(Problem details): Copy the part of the data that opens with the line containing "Task: Click the Forward navigation arrow" and closes with the line containing "will tap(488, 369).", reproducing every line in it verbatim and nothing else.
============================================================
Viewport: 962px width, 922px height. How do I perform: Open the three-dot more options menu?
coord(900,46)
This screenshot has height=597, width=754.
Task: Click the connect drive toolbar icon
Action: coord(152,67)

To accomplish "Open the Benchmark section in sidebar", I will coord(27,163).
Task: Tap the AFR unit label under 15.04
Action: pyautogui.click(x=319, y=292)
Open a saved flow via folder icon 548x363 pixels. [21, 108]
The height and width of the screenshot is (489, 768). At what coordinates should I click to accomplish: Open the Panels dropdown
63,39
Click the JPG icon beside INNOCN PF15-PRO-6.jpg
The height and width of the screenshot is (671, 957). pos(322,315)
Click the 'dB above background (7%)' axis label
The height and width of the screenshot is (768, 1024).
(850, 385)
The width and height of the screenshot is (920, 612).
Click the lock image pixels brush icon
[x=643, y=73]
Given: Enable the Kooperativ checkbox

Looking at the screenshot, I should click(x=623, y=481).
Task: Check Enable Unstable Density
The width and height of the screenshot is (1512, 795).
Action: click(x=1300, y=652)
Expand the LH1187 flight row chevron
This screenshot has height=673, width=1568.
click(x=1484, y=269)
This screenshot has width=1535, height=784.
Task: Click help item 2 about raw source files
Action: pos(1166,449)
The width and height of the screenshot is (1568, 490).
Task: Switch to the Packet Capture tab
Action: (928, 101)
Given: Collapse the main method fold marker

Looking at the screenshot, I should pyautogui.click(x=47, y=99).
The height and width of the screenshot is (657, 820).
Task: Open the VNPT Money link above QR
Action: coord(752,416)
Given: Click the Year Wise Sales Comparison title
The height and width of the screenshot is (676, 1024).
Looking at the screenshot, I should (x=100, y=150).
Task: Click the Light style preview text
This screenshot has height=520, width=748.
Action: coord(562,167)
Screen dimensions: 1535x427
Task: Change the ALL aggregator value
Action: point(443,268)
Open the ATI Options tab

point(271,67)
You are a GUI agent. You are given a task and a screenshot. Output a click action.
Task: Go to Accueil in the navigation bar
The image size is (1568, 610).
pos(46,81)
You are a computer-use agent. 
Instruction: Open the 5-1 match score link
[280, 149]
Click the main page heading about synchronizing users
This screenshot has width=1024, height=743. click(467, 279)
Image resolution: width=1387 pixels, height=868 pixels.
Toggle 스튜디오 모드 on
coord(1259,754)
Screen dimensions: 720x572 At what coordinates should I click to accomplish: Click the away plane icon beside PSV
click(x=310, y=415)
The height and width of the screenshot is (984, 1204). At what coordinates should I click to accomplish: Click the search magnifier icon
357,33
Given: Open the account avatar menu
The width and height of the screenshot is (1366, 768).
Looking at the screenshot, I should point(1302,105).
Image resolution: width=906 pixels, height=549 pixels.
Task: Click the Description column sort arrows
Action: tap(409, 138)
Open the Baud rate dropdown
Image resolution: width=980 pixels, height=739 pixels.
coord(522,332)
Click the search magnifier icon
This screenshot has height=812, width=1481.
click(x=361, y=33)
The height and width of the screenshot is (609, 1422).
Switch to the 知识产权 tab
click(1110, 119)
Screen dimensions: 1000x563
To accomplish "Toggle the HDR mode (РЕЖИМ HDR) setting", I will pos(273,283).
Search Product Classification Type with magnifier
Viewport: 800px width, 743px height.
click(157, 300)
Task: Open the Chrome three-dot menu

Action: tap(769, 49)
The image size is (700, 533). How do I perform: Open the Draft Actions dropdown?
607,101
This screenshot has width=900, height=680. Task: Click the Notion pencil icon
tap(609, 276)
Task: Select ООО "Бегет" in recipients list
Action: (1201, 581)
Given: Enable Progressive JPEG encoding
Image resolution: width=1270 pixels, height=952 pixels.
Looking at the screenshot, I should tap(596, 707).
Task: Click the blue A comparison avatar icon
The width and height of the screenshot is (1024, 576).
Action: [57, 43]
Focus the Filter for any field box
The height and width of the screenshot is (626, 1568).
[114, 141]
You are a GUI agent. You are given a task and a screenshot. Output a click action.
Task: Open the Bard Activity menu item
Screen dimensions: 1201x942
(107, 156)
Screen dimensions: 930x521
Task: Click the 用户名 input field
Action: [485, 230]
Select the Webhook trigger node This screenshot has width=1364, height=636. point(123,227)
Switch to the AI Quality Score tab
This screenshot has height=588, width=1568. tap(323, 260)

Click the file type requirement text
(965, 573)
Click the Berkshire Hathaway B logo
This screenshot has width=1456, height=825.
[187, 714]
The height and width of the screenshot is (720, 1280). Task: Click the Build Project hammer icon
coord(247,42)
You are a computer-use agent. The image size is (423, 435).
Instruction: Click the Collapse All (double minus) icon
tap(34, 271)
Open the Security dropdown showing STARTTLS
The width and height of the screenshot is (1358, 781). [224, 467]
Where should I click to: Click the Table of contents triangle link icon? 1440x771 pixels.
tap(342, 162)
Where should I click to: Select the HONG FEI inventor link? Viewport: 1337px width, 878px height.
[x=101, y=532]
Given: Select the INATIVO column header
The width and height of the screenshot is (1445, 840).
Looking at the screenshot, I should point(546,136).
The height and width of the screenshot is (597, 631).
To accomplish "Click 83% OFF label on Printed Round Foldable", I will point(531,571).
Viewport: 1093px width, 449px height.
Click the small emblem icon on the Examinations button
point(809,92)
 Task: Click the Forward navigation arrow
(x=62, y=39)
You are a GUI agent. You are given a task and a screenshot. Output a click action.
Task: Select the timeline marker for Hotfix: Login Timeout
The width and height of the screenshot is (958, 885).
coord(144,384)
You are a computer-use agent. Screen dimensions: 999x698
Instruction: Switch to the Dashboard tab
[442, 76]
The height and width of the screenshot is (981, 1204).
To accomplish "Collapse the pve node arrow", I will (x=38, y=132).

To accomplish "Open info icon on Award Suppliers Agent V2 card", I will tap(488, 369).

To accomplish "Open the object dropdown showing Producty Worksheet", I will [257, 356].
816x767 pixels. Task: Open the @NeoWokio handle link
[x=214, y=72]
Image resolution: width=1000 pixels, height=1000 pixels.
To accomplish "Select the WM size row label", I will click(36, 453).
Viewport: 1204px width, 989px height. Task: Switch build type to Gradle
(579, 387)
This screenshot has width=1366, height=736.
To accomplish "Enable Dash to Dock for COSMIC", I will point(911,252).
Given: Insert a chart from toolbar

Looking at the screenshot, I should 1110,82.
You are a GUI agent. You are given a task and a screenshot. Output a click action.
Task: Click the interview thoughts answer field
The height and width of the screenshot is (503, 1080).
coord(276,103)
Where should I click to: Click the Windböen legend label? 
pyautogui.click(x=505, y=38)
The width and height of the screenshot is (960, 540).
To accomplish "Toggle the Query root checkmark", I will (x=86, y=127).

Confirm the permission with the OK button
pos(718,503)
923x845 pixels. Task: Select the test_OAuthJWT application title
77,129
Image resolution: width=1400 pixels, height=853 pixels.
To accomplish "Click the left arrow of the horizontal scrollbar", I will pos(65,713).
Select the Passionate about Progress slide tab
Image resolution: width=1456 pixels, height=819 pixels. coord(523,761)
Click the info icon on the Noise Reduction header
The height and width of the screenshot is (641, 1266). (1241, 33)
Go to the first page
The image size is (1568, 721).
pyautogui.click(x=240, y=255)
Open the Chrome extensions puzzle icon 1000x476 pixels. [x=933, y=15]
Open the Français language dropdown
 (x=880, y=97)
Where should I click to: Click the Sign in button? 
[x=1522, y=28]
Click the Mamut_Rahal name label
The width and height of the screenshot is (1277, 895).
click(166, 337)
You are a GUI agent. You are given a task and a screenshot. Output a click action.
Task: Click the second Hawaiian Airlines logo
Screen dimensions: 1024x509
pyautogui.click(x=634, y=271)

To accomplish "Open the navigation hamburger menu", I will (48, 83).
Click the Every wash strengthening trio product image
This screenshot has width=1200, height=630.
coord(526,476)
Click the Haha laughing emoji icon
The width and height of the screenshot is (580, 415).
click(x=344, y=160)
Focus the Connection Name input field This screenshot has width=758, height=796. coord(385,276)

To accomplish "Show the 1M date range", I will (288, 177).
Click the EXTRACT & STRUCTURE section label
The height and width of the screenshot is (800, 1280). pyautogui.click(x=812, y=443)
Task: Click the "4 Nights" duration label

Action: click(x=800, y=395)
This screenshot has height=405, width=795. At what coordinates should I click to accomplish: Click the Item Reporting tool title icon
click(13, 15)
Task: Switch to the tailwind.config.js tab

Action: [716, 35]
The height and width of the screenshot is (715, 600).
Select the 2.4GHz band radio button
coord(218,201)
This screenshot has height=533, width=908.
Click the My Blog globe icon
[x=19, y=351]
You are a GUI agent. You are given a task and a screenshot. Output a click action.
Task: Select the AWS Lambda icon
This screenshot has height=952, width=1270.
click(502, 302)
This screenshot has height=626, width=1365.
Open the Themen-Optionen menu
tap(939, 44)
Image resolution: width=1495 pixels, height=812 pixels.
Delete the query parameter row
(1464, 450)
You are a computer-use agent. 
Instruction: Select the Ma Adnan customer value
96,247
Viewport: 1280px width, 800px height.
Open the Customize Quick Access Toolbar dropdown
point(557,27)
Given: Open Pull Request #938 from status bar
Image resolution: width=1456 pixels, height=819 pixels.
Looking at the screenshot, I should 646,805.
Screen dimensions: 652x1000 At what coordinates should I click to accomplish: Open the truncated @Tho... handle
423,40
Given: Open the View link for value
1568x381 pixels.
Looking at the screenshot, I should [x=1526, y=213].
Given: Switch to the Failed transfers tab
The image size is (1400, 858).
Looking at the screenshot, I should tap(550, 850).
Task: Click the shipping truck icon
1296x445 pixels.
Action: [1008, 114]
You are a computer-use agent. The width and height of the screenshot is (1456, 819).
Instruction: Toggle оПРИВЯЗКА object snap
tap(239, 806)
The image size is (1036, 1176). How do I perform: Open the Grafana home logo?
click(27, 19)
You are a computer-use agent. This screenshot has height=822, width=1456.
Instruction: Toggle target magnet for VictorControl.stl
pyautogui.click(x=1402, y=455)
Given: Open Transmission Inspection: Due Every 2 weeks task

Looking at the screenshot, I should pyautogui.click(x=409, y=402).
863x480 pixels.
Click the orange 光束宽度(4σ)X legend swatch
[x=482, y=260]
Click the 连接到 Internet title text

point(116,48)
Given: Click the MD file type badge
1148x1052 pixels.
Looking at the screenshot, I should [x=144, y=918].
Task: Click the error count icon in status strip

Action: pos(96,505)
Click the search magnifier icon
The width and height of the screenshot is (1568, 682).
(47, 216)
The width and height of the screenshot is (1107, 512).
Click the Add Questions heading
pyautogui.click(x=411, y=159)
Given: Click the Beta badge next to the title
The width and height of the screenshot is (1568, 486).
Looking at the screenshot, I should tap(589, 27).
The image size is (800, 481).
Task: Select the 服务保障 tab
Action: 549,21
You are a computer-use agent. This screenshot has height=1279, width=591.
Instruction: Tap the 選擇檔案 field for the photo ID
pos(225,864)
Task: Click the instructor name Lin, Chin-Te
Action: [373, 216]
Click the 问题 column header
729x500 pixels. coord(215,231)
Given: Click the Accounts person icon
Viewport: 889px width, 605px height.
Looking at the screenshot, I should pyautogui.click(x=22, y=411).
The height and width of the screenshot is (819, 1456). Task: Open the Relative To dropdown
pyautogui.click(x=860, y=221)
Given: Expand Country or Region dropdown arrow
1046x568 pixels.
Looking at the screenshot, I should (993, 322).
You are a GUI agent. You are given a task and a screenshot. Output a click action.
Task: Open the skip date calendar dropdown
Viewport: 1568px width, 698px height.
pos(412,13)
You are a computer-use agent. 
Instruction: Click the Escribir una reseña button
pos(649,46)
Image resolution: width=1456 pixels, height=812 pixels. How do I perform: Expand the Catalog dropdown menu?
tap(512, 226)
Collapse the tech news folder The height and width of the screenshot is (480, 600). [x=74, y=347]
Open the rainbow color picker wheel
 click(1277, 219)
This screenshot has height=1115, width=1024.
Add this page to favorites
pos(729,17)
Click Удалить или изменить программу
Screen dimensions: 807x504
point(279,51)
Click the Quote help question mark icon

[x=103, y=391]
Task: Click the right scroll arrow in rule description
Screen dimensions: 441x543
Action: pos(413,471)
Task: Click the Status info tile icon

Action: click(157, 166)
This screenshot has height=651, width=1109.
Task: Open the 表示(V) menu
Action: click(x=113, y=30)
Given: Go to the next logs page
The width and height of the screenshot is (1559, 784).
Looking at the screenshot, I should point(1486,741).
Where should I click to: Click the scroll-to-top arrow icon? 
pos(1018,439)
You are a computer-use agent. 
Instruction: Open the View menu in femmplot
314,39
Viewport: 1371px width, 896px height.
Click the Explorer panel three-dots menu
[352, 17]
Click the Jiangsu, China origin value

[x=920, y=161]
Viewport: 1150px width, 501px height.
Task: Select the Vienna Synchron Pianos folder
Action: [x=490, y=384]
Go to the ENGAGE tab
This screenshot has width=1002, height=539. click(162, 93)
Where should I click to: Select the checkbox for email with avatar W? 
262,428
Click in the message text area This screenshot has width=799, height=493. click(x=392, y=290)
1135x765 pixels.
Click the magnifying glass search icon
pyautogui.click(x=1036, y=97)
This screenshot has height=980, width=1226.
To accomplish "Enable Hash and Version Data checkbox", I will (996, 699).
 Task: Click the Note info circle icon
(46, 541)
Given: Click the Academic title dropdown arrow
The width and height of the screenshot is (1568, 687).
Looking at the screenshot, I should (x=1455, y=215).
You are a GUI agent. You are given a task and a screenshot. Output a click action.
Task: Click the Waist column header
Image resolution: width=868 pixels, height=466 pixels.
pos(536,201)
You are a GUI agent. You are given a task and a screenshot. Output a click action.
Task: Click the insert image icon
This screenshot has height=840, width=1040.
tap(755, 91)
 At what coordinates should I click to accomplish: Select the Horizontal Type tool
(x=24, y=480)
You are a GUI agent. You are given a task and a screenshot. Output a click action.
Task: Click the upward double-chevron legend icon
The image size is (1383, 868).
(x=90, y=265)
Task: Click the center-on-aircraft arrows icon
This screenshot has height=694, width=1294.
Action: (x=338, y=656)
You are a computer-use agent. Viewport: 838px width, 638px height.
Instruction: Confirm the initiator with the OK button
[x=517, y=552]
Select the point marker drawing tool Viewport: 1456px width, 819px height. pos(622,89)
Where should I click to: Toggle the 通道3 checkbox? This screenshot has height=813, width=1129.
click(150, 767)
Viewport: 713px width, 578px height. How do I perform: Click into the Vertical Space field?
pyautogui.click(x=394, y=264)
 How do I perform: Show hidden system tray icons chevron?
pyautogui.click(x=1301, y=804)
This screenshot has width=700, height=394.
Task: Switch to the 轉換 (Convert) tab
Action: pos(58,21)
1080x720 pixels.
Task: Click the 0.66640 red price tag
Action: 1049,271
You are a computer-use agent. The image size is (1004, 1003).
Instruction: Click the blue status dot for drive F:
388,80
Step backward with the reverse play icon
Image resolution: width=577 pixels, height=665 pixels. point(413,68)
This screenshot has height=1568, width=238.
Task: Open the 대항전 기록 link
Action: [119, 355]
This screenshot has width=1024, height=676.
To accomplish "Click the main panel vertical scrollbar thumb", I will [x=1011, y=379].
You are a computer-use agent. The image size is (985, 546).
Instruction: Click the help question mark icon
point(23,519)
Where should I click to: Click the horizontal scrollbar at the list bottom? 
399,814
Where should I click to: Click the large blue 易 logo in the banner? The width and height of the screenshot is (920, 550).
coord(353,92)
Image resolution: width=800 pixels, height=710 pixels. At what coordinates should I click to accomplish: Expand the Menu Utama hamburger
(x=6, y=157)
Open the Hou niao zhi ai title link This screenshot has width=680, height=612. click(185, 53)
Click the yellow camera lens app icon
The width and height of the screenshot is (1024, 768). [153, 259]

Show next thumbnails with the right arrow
============================================================
(Response to the exercise):
 Task: Click the Forward navigation arrow
(x=62, y=39)
You are a GUI agent. You are given a task and a screenshot. Output a click action.
Task: Select the timeline marker for Hotfix: Login Timeout
The width and height of the screenshot is (958, 885).
coord(144,384)
You are a computer-use agent. Screen dimensions: 999x698
Instruction: Switch to the Dashboard tab
[442, 76]
The height and width of the screenshot is (981, 1204).
To accomplish "Collapse the pve node arrow", I will (x=38, y=132).

To accomplish "Open info icon on Award Suppliers Agent V2 card", I will tap(488, 369).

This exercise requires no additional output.